Can you rewrite the transmitter verification text from "Transmitter verification" to "and remote verification.", swapping "Technicians" for "Engineers"?

TEXT PASSAGE:
────────────────────

By leveraging automated verification and diagnostics, plant personnel can significantly increase manual maintenance intervals while benefitting from greater productivity and safety, with a lower risk of undetected instrumentation or process issues.

Transmitter verification

Verifying pressure transmitters typically requires manual access to the instrument. Technicians must then open transmitter housing covers and search for the correct terminals in the control cabinet, tasks that are time-consuming and prone to error. Depending on the instrument location, hot work permits may be required and, in some cases, scaffolding or other access equipment is needed. Smart pressure transmitters eliminate these issues by facilitating automated and remote verification.

Using a mobile device, operators can connect using Bluetooth from a maximum distance of 50 ft. and perform a device verification in about three minutes without touching any wire terminals or taking the instrument offline. This procedure checks the most important components, providing more than 95% test coverage.

────────────────────

RECORDED INFORMATION:
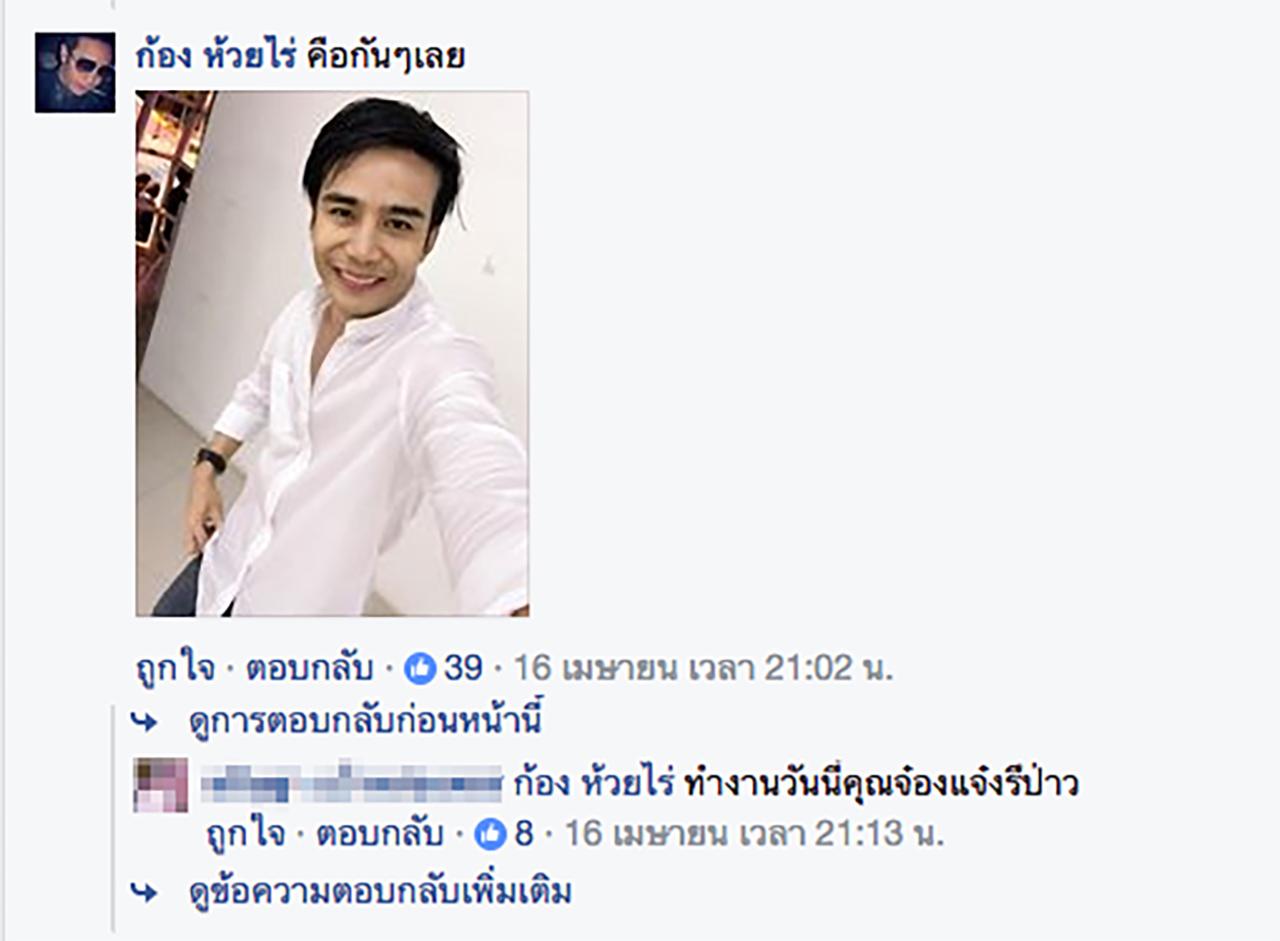1280x941 pixels.
Task: Open ก้อง ห้วยไร่ profile name in top comment
Action: tap(215, 56)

────────────────────

SOLUTION TO THE PROBLEM:
Transmitter verification

Verifying pressure transmitters typically requires manual access to the instrument. Engineers must then open transmitter housing covers and search for the correct terminals in the control cabinet, tasks that are time-consuming and prone to error. Depending on the instrument location, hot work permits may be required and, in some cases, scaffolding or other access equipment is needed. Smart pressure transmitters eliminate these issues by facilitating automated and remote verification.